Category Archives: Troubleshooting

Supporting Modifications and Your Turbocharger’s Efficiency

Occasionally, we have the opportunity to help our customer troubleshoot situations where their expectations are not being met after installing one of our turbochargers.  This sounds bad initially, but hear me out.

For a moment, consider that a turbocharger is a lot like a big barrel of water.  At the top, there is an inlet where water can fill the barrel.  At the bottom there is an outlet where water can exit the barrel.  If the inlet at the top of the barrel is closed, it will be impossible to achieve constant, high volume flow out the exit.  Now consider the opposite, where the exit is barely open but the inlet is entirely open and a hose is pouring water in the opening.  It won’t take long before water is overflowing out the opening and there is still very little water coming out the exit.

Turbochargers work on similar principles, only more complex.   Their ability to flow is dependent on the engines ability to move the gasses that are injected into the cylinder for combustion.   For example, if one were to use our Steam STX 71 with a factory exhaust, it is likely that they would be disappointed on the dyno.  The factory exhaust is simply not capable of moving exhaust fast enough for the turbo to spool quickly or make power because the engine can only combust as fast as it can evacuate the exhaust gasses.  Therefore, the more gasses you can create, the more horsepower and torque you will make.  This process is contingent on the ability to move gasses through the system and out the tailpipes.

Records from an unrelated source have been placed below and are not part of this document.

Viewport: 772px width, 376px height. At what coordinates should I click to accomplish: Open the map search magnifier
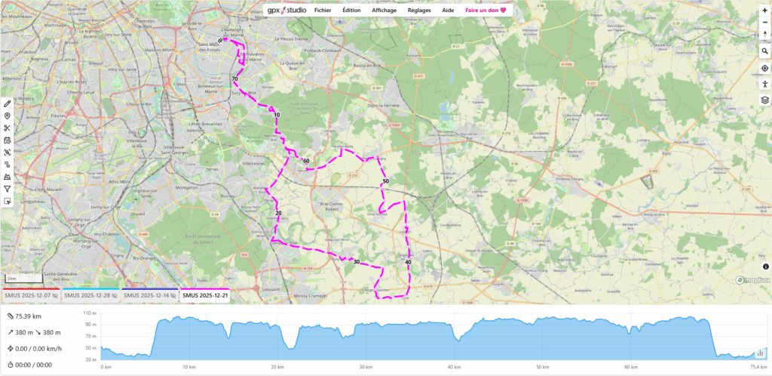(764, 51)
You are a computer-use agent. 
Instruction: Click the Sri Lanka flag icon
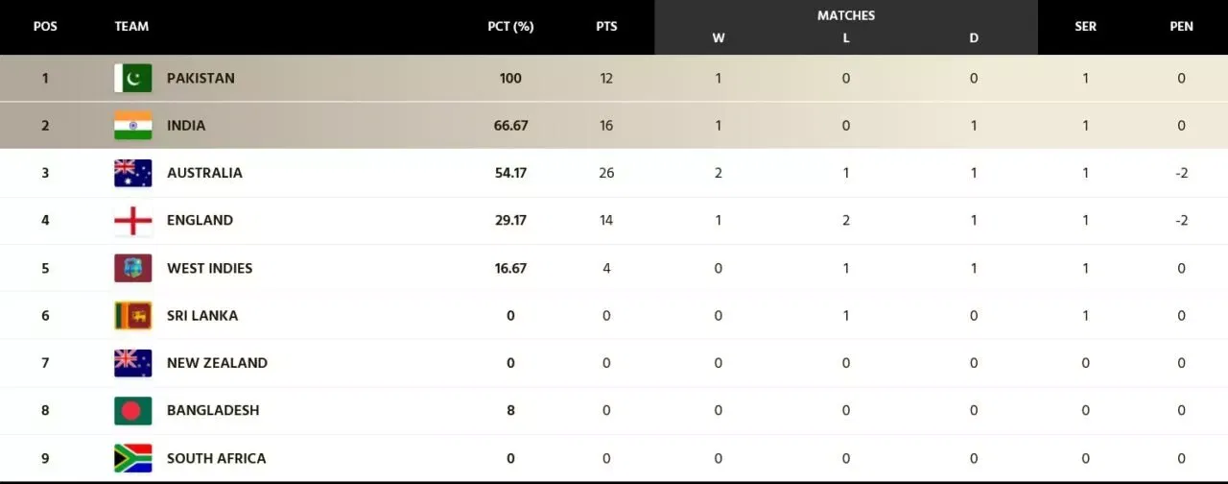tap(132, 316)
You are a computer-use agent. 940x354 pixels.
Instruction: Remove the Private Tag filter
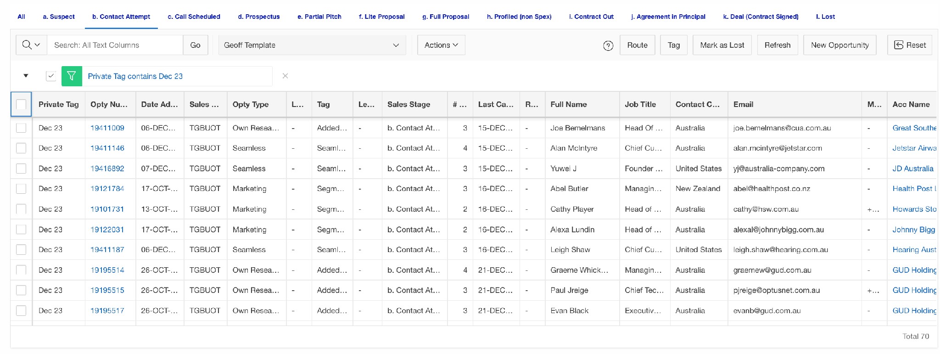(x=285, y=76)
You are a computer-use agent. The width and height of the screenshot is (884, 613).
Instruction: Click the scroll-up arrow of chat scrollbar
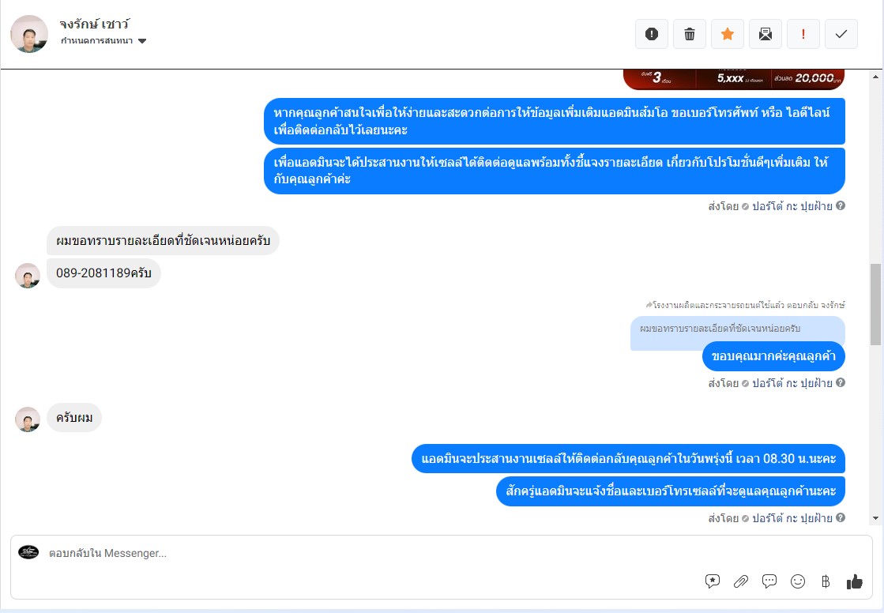coord(875,77)
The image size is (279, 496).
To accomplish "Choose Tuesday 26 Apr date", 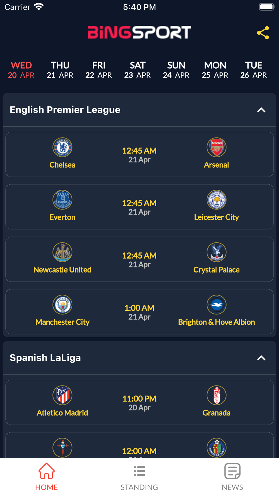I will 254,70.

Sometimes when a customer might state that a turbo is spooling slower than expected, we discover later that there is an exhaust leak somewhere.   Since a turbocharger’s job is to leverage wasted heat from the engine by means of capturing it in the exhaust path, it makes sense that if that heat is leaking off before it reaches the turbo, the turbo will spool slower and produce less power overall.  This one takes us back to our early days in school where we learn about the Law of Conservation of Energy.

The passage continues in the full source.